Paul Zahl (of this site's The Zahl File and his own marvelous PZ's Podcast) observes beats and a bishop cavorting on screen in a strange document of the Fifties:
Pull My Daisy, the 1959 “beatnik” movie by Robert Frank and Alfred
Leslie, with narration by Jack Kerouac and music by David Amram, has
one amazing character in it, unique, I'll bet, in American literature. The character is a Christian
bishop possessing, to put it mildly, wide-ranging interests.
Pull My Daisy is a casual treatment in film of Act Three of Kerouac's
1957 play entitled Beat Generation. The play was not produced. It
concerns some Lower Manhattan beatniks, played by Allen Ginsberg, Gregory Corso, Peter Orlovsky, and Larry Rivers, who receive a chaotic
visit from “The Bishop”, played by Mooney Peebles. During the visit,
the beatniks, especially Allen Ginsberg, try out their ideas on this
religious man, and variously try to tease him.

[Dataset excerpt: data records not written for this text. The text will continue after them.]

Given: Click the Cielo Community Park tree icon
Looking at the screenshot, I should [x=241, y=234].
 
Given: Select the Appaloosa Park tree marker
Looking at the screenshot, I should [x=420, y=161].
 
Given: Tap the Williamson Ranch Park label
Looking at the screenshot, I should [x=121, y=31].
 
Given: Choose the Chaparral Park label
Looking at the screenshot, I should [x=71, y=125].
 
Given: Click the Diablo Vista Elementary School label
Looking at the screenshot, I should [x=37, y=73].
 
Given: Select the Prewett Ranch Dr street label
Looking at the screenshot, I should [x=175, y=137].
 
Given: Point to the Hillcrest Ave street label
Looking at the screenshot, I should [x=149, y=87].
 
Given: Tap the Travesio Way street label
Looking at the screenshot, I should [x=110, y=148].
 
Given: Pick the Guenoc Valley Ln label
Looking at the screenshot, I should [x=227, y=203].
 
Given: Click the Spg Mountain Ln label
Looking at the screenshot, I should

Here is Kerouac's narration of the Bishop's grilling:
“And Allen is saying, Is ignorance rippling up above the silver ladder
of Sherifian doves?
“(The Bishop) says, Yes yes yes, Sherifian doves, yes . . . In any case
we are not concerned one way or the other about what we're thinking about,
about anything in particular. But perhaps we sit in some kind of quiet
bliss. And he goes on trying to explain it because he really knows
what he's talking about.”
Later, the filmmakers, in a high reflective pause, somewhat lengthy,
show The Bishop leading the women and children of the beatniks in
prayer and song, all standing out in front of the Third Avenue loft
building where the visit is taking place. Kerouac voices this over:
“The angel of silence hath flown over all their heads.”
Towards the end of Pull My Daisy, The Bishop excuses himself in order
“that I go now and go make my holy offices (laughter): if you know what
But Wait! There's more on this Kerouacian Bishop.
We learn in Act One of Beat Generaton, on the third act of which Pull My Daisy is based, that The Bishop's denomination is “the new,
ah, Aramaean church.”
We also learn The Bishop is wonderfully weird. He says to the Allen
Ginsberg character, “We cannot expect solutions, or nirvana, eh, if you
wish to call it that, without making some eff-fort in the direction of
God, some movement (AND HE TWISTS)”
IRWIN (Allen Ginsberg): Ooh you twisted just like a snake then . . . Yes
your movement then was exactly like a supernatural illustrated serpent
arching its back to Heaven . . . I mean that was the hippest thing I've
seen you do tonight.”
The Bishop also praises the Kerouac character, whose name is “Buck”:
“You're making sense and you do drink (LAUGHTER)”
Our “Buck” has the last word on The Bishop:
“Bishop, let me say, you're positively right in everything you say and
you're a very sweet man.”
BISHOP: My disciple here!
Behold, then, dear Sisters and Brothers, a hip bishop, snake-dancing
with the beats over on Third Avenue. May his tribe increase.